SHORT PROBLEM
Copy out the text of every entry below word for word, leaving out the pictures.

---

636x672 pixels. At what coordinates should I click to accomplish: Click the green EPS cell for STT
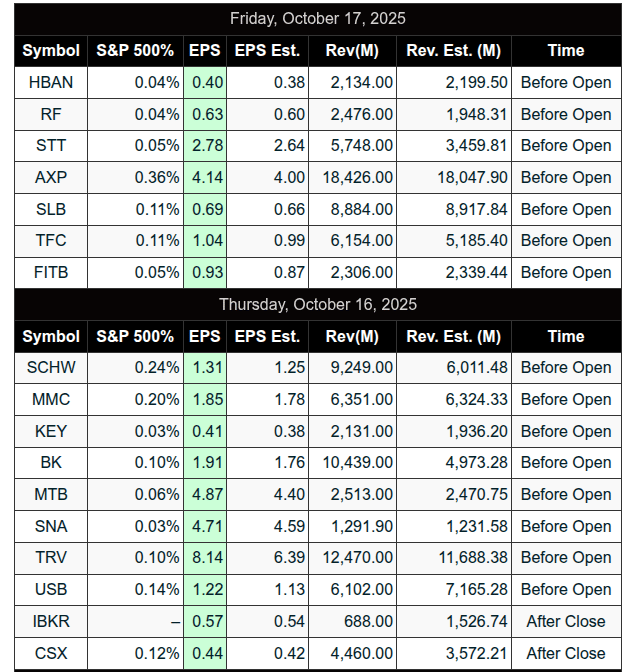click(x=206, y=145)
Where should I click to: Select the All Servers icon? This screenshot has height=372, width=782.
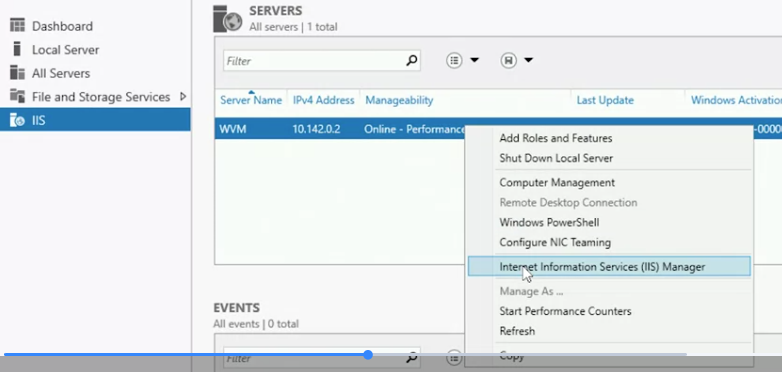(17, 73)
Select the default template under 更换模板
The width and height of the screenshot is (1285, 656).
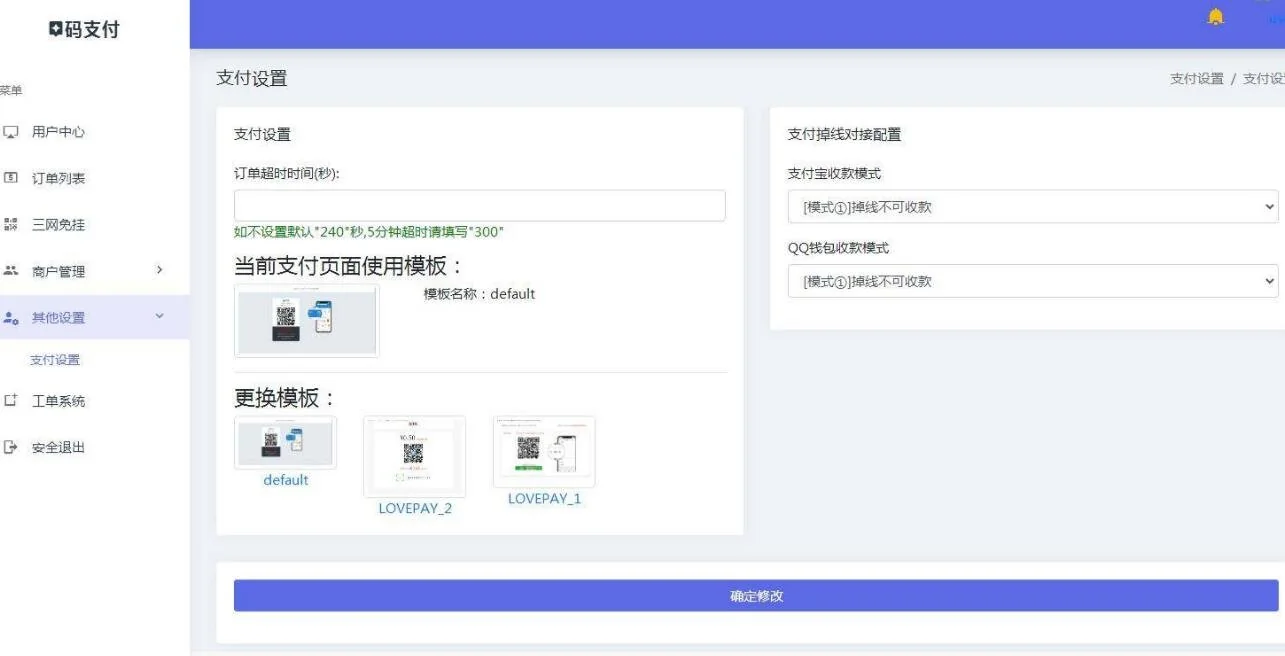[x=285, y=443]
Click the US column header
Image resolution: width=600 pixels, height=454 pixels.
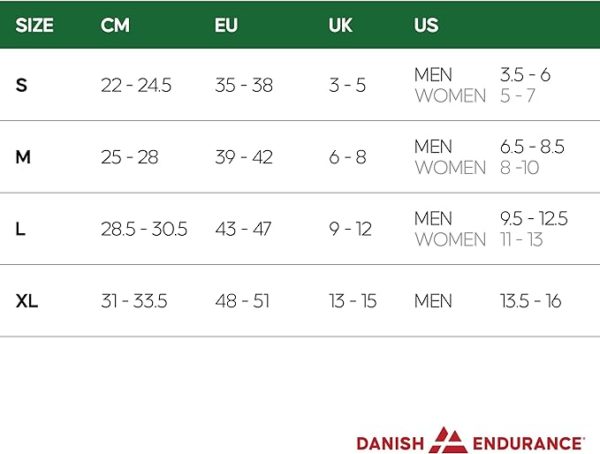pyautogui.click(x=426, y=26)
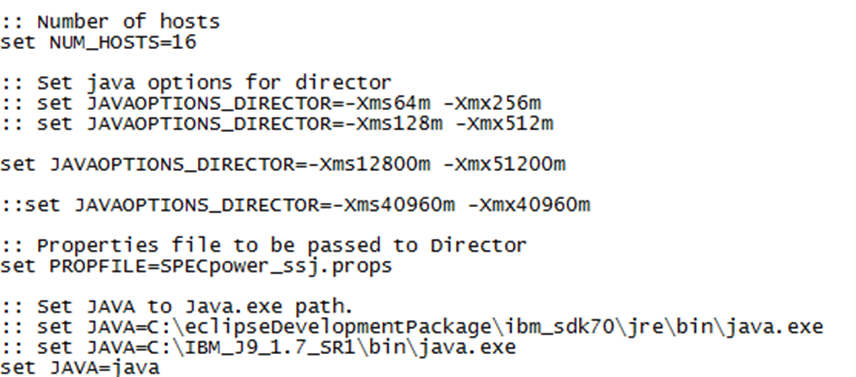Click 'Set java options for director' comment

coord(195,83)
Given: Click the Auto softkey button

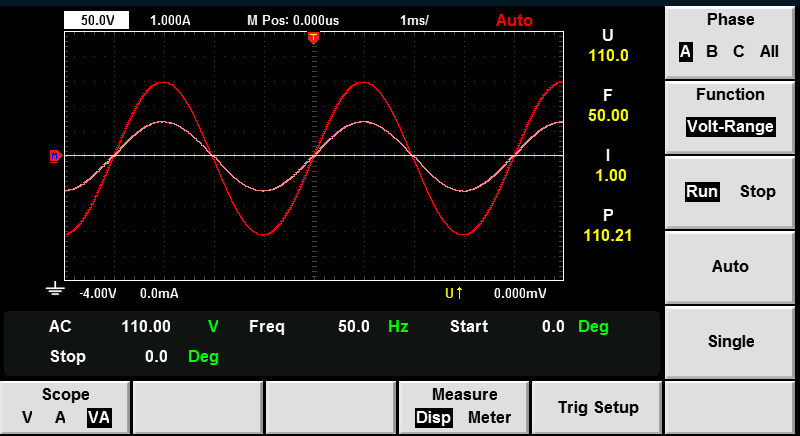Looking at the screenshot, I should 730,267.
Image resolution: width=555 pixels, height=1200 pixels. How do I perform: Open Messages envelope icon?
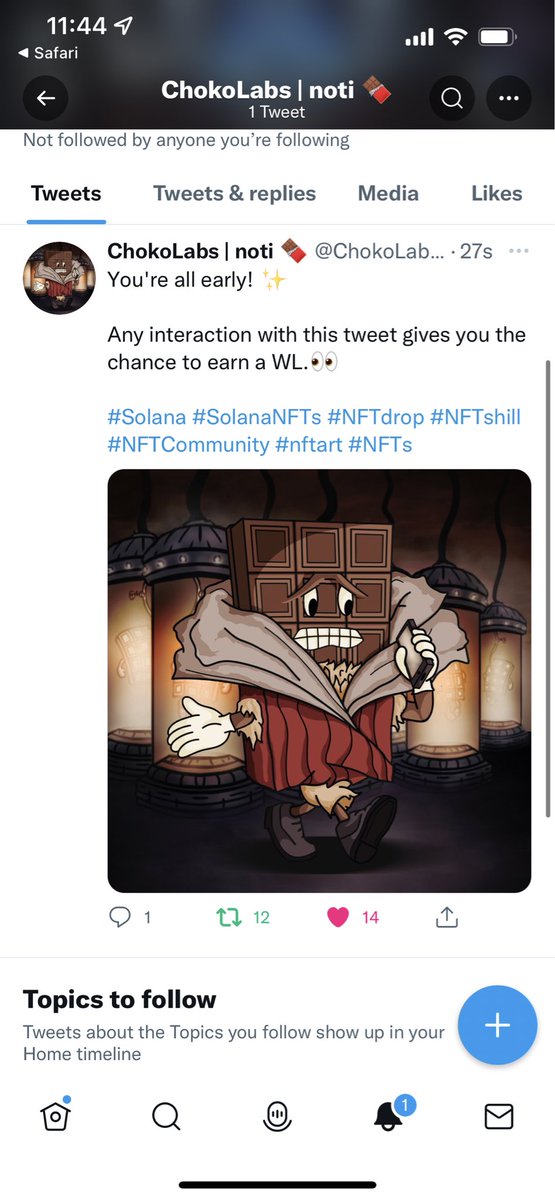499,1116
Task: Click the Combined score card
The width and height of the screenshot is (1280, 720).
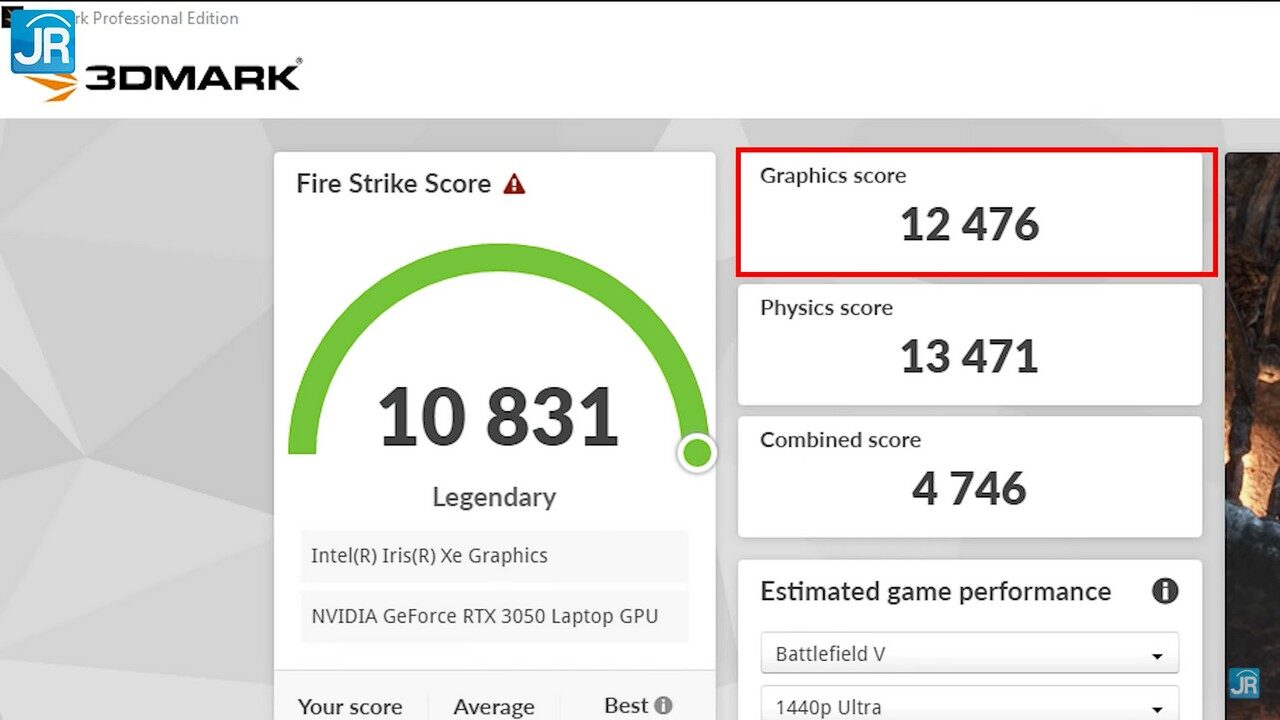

---

ANSWER TO THIS PROBLEM
636x672 pixels. At what coordinates should I click to accomplish: Click the green EPS cell for STT
click(x=206, y=145)
Where should I click to: Select the All Servers icon? This screenshot has height=372, width=782.
(17, 73)
Select the default template under 更换模板
The width and height of the screenshot is (1285, 656).
[x=285, y=443]
Click the US column header
Image resolution: width=600 pixels, height=454 pixels.
pyautogui.click(x=426, y=26)
Click 'Set java options for director' comment

coord(195,83)
Given: Click the Auto softkey button

Looking at the screenshot, I should 730,267.
Image resolution: width=555 pixels, height=1200 pixels. How do I perform: Open Messages envelope icon?
499,1116
Task: Click the Combined score card
The width and height of the screenshot is (1280, 720).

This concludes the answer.